|August 19, 2002
Audi A4 2.0 FSI
With the A4 2.0 FSI, Audi is now introducing a model with direct petrol injection in its second model series. The first vehicle with this technology, the A2 1.6 FSI, had its debut at the Geneva Motor Show in March 2002. Both four-cylinder versions represent a new generation of spark-ignition engines enabling Audi to overcome the classic conflict of output versus consumption.
The 2.0 FSI in the A4 summons up 110 kW (150 bhp) and a torque of 200 Nm between 3,250 and 4,250 rpm. This allows the A4 2.0 FSI saloon to accelerate to from 0 to 100 km/h in only 9.6 seconds. Thanks to the new engine, it reaches a top speed of 218 km/h. The A4 Avant with FSI engine sprints up to 100 km/h in 9.9 seconds and reaches a maximum speed of 214 km/h.
Just as characteristic as the sportiness of FSI engines is their distinctive efficiency - and the combination of both these properties qualifies the A4 FSI as the clear leader in its class. In view of the performance figures achieved, an average consumption of 7.1 litres of premium-grade petrol per 100 kilometres (overall according to 1999/100 EC) for the saloon and Avant is exemplary. The engine's emissions, of course, remain under the limits of what is currently the most stringent standard, the EU IV.
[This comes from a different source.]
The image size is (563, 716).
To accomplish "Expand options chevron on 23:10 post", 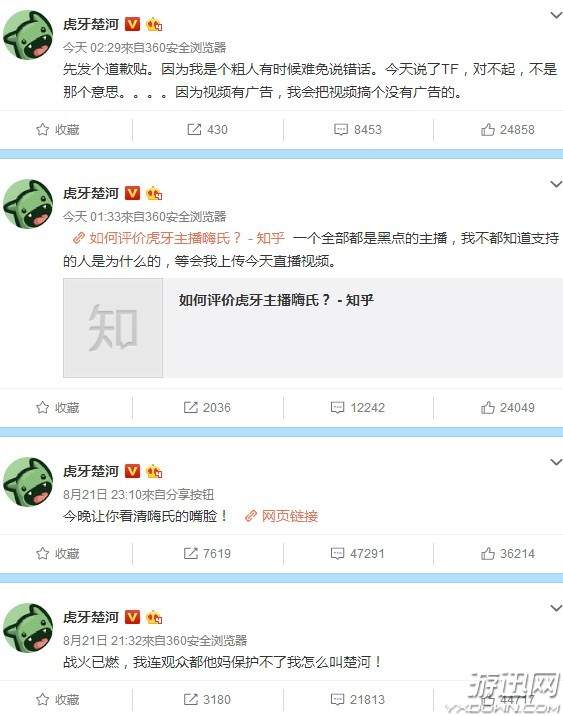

FSI engines achieve considerably more output and dynamism than conventional engines with indirect injection - with at the same time a major reduction in fuel consumption. With the increase in efficiency achieved here, Audi has opened up a new dimension in the efficiency of standard spark-ignition engines and once again demonstrated the proverbial progress through technology familiar to the brand.
Endurance test in motor racing
The testing of new technologies under extreme operating conditions has a tradition at Audi. The quattro drive had after all already impressively proved its potential in the Rally World Championship races in the 1980s. And the FSI petrol direct injection engine also proved itself in June 2001: the Audi R8 Le Mans winner was driven by an engine with FSI direct injection. This vehicle thus resembles the A4 considerably more than its appearance and the number of seats would imply.
For the winning team at Le Mans, the use of this new technology meant not only a much higher performance potential, but above all a reduction in fuel consumption by around eight percent - the prerequisite for correspondingly longer distances between refuelling stops. But that's not all. The drivers also praised the fact that an FSI racing engine allows them to control the power much more precisely than is generally the case with such power units.
When the Audi R8 with FSI engine won the Le Mans 24 Hours, this was not least the result of the unique combination of power and economy that characterises FSI technology.
Up until then the principle had been: whoever designed a new engine would have to choose between more power or economical fuel consumption. A conflict of aims that is as old as the spark-ignition engine and which progress had only resolved at most in nuances.
Audi is now presenting a new generation of engines that makes a quantum leap forward in terms of operating efficiency: the FSI principle is opening up a new dimension for the spark-ignition engine. This is a step forward that justifies comparison with Audi's pioneering work in introducing TDI technology. This too succeeded in combining high power output and an effective reduction in fuel consumption to a previously unattainable extent.